Следовательно, «распыление» эпического – отнюдь не неизбежный процесс, как утверждают некоторые. То, что литература – вернее, некоторые ее направления – отбрасывает, восстанавливает история, насыщенная событиями, эпическим духом. Это эпическое начало современной истории питает литературу – хочет она того или нет, – и поэтому проза, стремящаяся – из снобизма или каприза- отгородиться от дыхания реальной действительности, выглядит сегодня смешным анахронизмом. Слишком значительны события, насыщающие нашу эпоху, чтобы был возможен «эпический вакуум».

Наш век, более чем любое другое столетие, предлагает для воплощения потрясающей силы темы и сюжеты, по-новому раскрывающие психологию и жизнь человека. Именно в наш век происходили да и происходят события, о которых будут писать столетия спустя. И просто немыслимо в век, столь богатый историей, говорить о кризисе эпического повествования. Так не будем тревожиться: повествование живо, потому что – к счастью или к несчастью для нас – рассказывать есть о чем. Это «о чем» навязывает себя, напоминает о себе, взывает к писателю. Наша эпоха слишком драматична, слишком «зрелищна», слишком увлекательна, чтобы мы могли позволить себе роскошь не запечатлеть ее. Литература использовала (хотя и не в достаточной мере) исторический опыт нашего столетия. Тот эпический капитал, который, история может ссудить литературе (конечно, не в его грубой форме, ибо в таком случае литература оказалась бы простым средством регистрации событий, а в качестве необходимейшего материала для документирования и художественного воплощения), исключительно важен еще и потому, что помимо голых фактов, которые он содержит, и через их посредство он может раскрыть некоторые важнейшие аспекты самой природы человека и его жизни, затронуть такие фундаментальные проблемы существования, как, например, отношения между добром и злом, достигшие в наши дни небывалой остроты.

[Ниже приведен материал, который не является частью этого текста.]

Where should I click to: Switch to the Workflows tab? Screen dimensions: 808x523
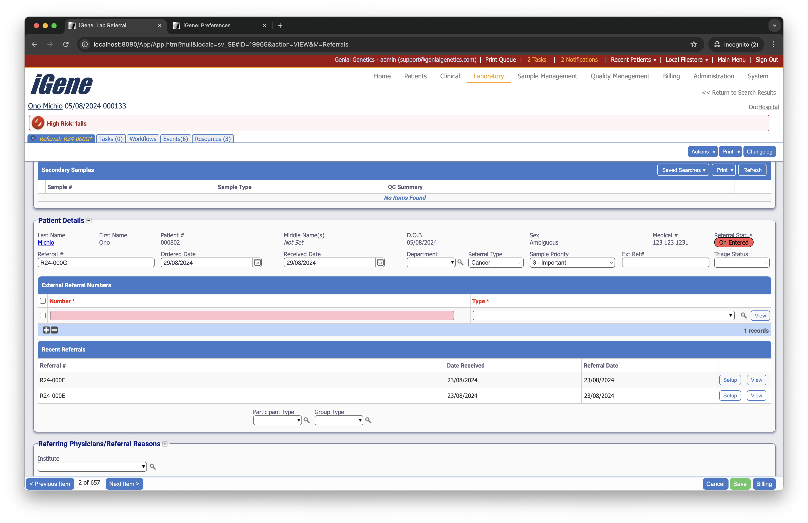click(143, 139)
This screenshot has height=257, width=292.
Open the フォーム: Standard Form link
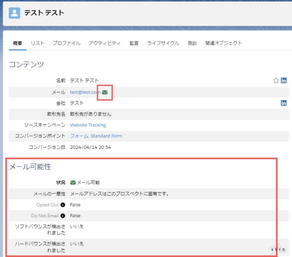[x=96, y=136]
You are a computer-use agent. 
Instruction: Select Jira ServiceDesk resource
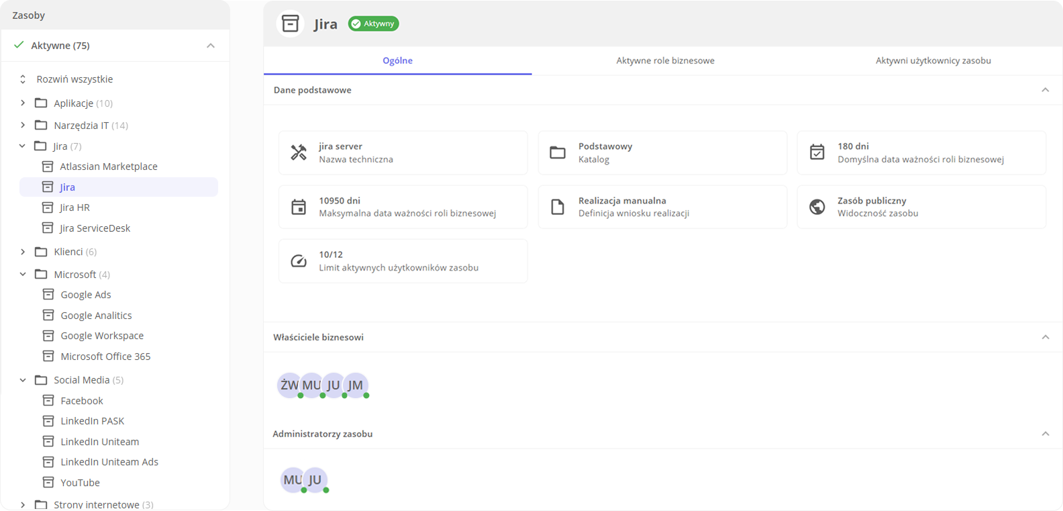point(95,228)
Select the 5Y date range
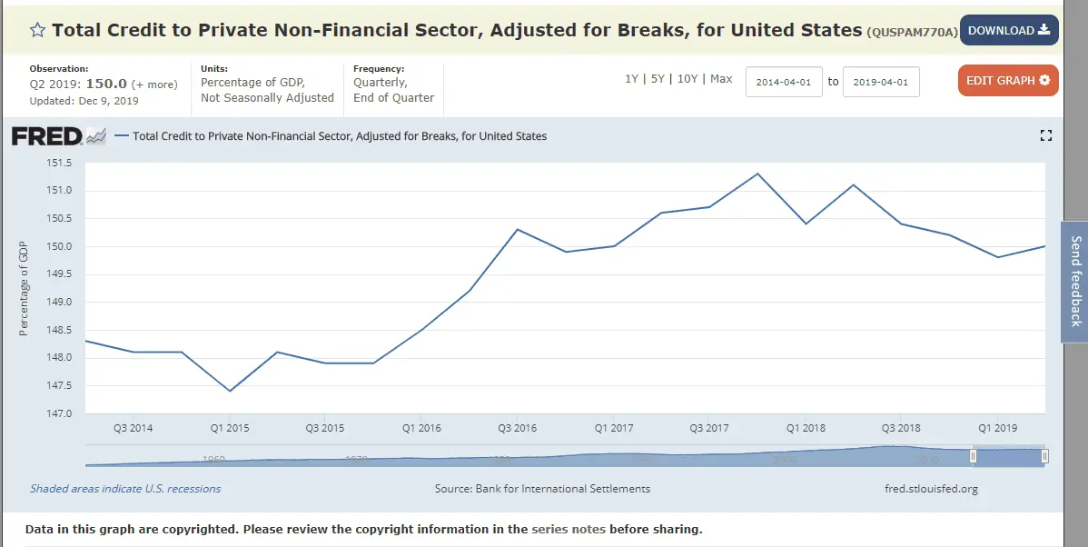This screenshot has height=547, width=1088. point(658,79)
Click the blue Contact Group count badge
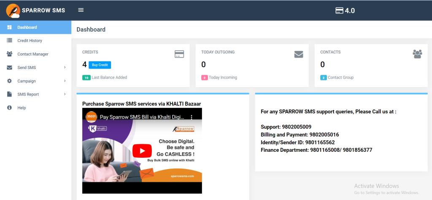This screenshot has width=432, height=200. 324,78
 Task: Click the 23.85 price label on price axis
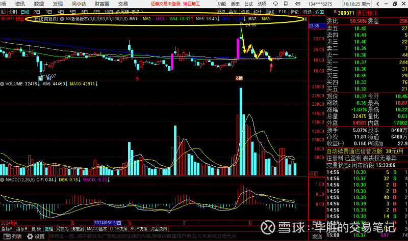(314, 25)
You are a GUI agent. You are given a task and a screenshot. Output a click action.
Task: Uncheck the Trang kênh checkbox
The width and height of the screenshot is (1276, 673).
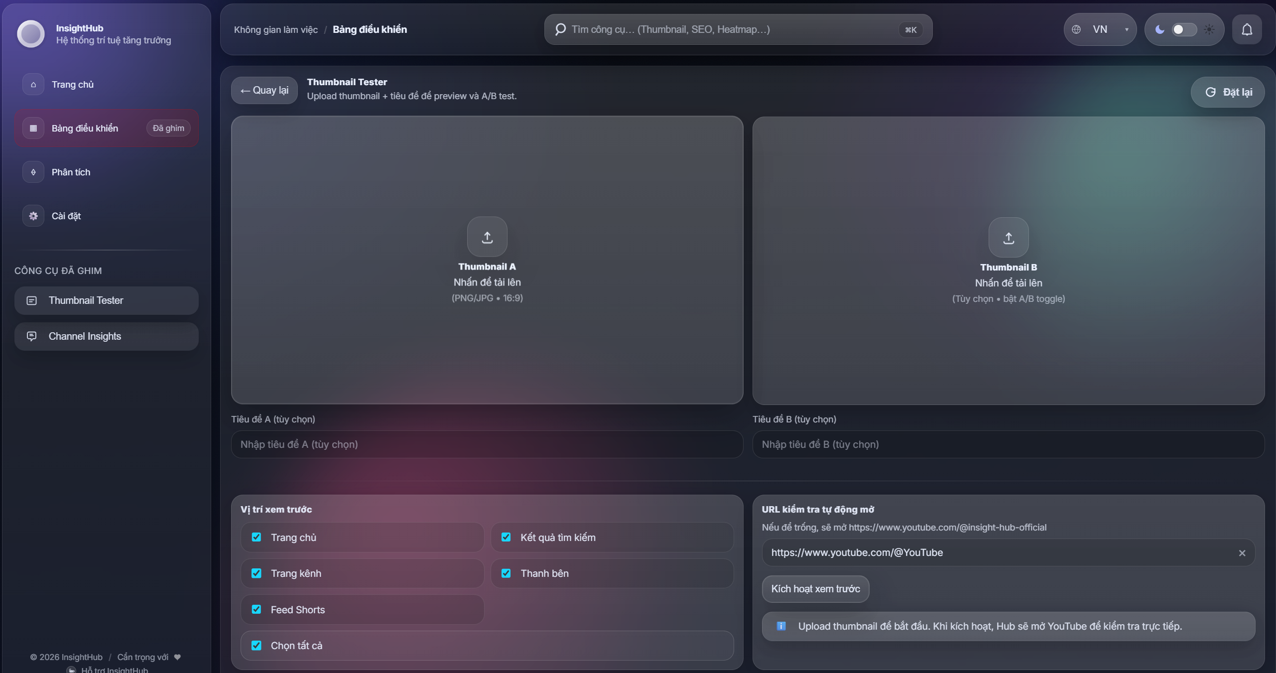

Вслед за историческим репортажем, столь популярным в наши дни, возможно, и роман все чаще использует «документы». Такое сочетание может показаться искусственным, но современный читатель может легко представить себе такой тип романа, который, рассказывая о какой-нибудь личности, эпохе, событии, будет широко использовать документы, архивные материалы, а автор при этом выступит в отнюдь не маловажной роли интерпретатора, человека, который – подобно ученому – будет высказывать разные гипотезы и, – подобно детективу – отправляясь от них, делать хитроумные заключения. Сложность отношений к собственным героям, о которой так часто говорят современные писатели, в этом случае усугублялась бы тем, что придется рассматривать трудные, порой неразрешимые проблемы человека, жившего в далекую пору и возвращенного теперь читателю, – и эта сложность была бы поистине реальной и драматичной. В эпоху, подобную нашей, когда явно вырастает значение реального факта, достоверных событий, «документальный роман» – смесь истории, репортажа и беллетристики, поиска и размышления – отвечает потребностям современного читателя.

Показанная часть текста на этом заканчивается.